A Winnipeg woman is becoming increasingly anxious as her father tested positive for COVID-19 while staying at a care home dealing with an outbreak.
Danielle Mallett, a 23-year-old student, has only seen her dad for about two hours since March as care home restrictions have kept her away.
Her 63-year-old father suffered a stroke which left him paralyzed several years ago. He’s since been in care at Parkview Place.
“It was always my worst fear that he would contract COVID,” Mallett said.
Mallett’s dad is now one of 92 Parkview Place residents who have contracted the novel coronavirus since an outbreak was declared on Sept. 15.
A total of 18 resident have died as of Monday afternoon.
“It’s past concern and it’s honestly terrifying,” Mallett said.
Parkview Place, which is currently facing a staffing shortage, has had a total of 29 workers test positive as well.

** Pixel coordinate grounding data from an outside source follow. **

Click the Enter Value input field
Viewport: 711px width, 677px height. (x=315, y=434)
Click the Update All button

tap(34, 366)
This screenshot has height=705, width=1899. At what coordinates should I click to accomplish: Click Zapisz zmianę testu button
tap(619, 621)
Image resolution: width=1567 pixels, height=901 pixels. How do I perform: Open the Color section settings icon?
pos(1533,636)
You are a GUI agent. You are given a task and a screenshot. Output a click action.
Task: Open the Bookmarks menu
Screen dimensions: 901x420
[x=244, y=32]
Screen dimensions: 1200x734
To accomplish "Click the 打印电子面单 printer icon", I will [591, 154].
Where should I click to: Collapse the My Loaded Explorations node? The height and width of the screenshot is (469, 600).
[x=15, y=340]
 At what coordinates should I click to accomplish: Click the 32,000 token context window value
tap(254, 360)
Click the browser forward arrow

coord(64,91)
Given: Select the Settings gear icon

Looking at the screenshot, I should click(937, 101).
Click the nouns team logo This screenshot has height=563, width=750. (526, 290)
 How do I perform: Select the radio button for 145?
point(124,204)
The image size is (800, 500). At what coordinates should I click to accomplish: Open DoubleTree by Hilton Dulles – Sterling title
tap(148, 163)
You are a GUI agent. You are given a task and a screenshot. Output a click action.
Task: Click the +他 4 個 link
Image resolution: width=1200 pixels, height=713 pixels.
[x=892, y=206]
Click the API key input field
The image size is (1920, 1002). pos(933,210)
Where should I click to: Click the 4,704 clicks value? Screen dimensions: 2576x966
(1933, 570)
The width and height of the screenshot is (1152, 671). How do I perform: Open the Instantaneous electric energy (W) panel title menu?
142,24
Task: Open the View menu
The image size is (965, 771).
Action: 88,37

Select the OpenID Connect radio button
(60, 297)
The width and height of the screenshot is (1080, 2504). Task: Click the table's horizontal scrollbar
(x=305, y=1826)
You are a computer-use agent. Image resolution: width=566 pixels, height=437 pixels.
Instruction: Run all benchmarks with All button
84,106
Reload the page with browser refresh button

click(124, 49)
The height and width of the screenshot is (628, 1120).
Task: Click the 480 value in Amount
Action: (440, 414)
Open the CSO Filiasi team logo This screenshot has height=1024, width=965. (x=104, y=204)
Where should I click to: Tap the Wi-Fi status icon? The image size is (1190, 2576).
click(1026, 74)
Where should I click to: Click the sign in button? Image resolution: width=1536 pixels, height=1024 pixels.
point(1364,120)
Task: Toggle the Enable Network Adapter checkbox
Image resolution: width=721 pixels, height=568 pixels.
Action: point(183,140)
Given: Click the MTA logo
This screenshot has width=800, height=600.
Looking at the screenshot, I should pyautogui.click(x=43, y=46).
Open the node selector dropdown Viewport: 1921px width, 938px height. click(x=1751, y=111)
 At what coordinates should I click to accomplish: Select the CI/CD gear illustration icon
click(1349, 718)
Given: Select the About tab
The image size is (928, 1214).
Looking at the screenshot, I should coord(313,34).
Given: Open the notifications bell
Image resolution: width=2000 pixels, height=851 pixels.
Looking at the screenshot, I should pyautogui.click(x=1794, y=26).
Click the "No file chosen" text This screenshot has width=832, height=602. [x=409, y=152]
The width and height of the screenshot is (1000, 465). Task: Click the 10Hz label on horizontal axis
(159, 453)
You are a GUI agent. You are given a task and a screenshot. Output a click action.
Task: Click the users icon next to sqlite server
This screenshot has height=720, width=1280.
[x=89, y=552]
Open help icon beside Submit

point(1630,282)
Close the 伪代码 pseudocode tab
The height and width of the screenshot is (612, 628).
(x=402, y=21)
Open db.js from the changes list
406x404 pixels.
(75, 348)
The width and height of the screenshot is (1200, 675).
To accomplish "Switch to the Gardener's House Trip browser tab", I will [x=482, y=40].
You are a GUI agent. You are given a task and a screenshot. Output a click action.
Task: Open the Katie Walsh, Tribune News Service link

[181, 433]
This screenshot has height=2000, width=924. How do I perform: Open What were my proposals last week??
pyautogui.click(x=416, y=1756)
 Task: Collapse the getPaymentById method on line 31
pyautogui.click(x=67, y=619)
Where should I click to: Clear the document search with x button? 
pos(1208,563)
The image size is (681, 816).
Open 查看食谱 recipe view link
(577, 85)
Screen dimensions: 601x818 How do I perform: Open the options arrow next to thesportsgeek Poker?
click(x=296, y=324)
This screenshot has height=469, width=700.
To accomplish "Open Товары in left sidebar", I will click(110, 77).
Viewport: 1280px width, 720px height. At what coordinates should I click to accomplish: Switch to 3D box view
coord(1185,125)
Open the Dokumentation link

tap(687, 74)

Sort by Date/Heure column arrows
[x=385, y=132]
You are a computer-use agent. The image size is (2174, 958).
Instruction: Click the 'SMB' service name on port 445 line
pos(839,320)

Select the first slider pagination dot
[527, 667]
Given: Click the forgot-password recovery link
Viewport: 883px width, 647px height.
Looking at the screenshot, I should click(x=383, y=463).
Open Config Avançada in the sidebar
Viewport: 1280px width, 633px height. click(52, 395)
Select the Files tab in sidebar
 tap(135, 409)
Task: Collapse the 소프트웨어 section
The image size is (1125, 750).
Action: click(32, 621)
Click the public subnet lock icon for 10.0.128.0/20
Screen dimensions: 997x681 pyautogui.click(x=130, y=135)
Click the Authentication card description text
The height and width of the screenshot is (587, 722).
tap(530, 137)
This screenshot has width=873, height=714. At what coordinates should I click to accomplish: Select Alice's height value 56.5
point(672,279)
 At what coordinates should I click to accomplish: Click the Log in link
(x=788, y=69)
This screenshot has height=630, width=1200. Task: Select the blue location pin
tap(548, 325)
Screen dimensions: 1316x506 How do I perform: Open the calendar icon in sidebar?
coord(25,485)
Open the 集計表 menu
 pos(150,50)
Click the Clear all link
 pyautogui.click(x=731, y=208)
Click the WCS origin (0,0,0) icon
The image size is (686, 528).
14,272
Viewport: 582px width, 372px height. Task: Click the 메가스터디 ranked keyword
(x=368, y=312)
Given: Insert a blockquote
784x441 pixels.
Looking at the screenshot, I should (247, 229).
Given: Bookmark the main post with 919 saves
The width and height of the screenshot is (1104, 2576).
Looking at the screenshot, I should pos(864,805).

The Winnipeg Regional Health Authority (WRHA) showed up to the home unannounced last week for an inspection.
The five-person team identified some concerns in infection prevention and control, such as missing PPE zone signage.
However, the biggest issue has to do with staffing.
The WRHA said staff are burned out and Revera, which runs Parkview Place, has exhausted recruitment strategies.
“They do need approximately 40 additional health care aids and 20 additional nursing staff to really be able to sustain staffing at the site.,” Gina Trinidad, Chief Health Operations Officer for the WRHA, said.
Parkview is currently utilizing contracted security staff to provide general support in the facility and monitoring of residents.
Dr. Rhonda Collins, the Chief Medical Officer for Revera, said resident care isn’t being compromised.
“The level of resident care doesn’t change,” Collins said. “It just means that staff are working more diligently.”
Mallett said she is pleased with the efforts of the staff currently taking care of her father, who is dealing with a mild case of COVID-19, but has symptoms are changing on a daily basis.
She’s also concerned about her dad’s mental health.
“He has lost so much freedom from the stroke he had,” Mallett said.
“It’s a struggle every day to work with regaining that freedom and now being isolated in his room for two weeks, unable to leave those four walls in incredibly isolating for him.”
Mallett said she feels a sense of comfort knowing extra steps are being taken at Parkview and hopes it will be enough to get the coronavirus outbreak under control.